PROVIDED MATERIAL:
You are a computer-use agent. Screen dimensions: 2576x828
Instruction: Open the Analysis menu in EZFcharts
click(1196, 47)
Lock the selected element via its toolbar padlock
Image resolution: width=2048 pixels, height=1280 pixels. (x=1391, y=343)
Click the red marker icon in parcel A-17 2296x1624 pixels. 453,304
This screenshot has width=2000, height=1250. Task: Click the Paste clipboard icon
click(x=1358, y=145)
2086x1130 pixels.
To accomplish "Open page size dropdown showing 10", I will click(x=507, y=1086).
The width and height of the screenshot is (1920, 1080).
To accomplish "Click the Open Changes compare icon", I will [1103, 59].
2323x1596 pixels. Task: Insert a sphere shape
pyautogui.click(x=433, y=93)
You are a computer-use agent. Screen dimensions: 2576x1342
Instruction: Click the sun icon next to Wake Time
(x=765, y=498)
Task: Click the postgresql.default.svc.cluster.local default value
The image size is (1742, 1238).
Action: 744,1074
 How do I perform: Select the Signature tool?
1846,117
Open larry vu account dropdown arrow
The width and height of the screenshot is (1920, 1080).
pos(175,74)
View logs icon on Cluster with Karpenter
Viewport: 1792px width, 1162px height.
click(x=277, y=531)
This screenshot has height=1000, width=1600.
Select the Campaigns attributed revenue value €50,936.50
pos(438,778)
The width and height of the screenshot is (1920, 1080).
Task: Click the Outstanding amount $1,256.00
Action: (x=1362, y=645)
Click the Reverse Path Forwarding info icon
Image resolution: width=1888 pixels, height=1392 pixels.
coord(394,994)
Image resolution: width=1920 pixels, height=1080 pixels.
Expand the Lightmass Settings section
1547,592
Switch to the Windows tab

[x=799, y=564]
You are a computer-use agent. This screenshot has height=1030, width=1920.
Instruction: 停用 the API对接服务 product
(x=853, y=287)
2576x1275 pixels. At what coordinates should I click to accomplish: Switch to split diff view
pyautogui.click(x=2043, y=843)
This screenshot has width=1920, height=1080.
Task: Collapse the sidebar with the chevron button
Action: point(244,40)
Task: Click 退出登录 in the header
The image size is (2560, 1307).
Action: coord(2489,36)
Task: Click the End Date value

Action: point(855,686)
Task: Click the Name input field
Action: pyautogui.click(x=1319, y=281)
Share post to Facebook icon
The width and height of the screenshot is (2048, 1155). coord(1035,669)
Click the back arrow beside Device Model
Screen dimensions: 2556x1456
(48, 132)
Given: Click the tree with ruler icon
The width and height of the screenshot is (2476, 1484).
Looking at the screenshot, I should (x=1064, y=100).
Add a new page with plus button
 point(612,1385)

WORK TO COMPLETE: Take every line from the listing above that includes the word "will" and copy it.

RESULT OF THIS EXERCISE:
To accomplish "Open page size dropdown showing 10", I will click(x=507, y=1086).
To accomplish "Click the Open Changes compare icon", I will [1103, 59].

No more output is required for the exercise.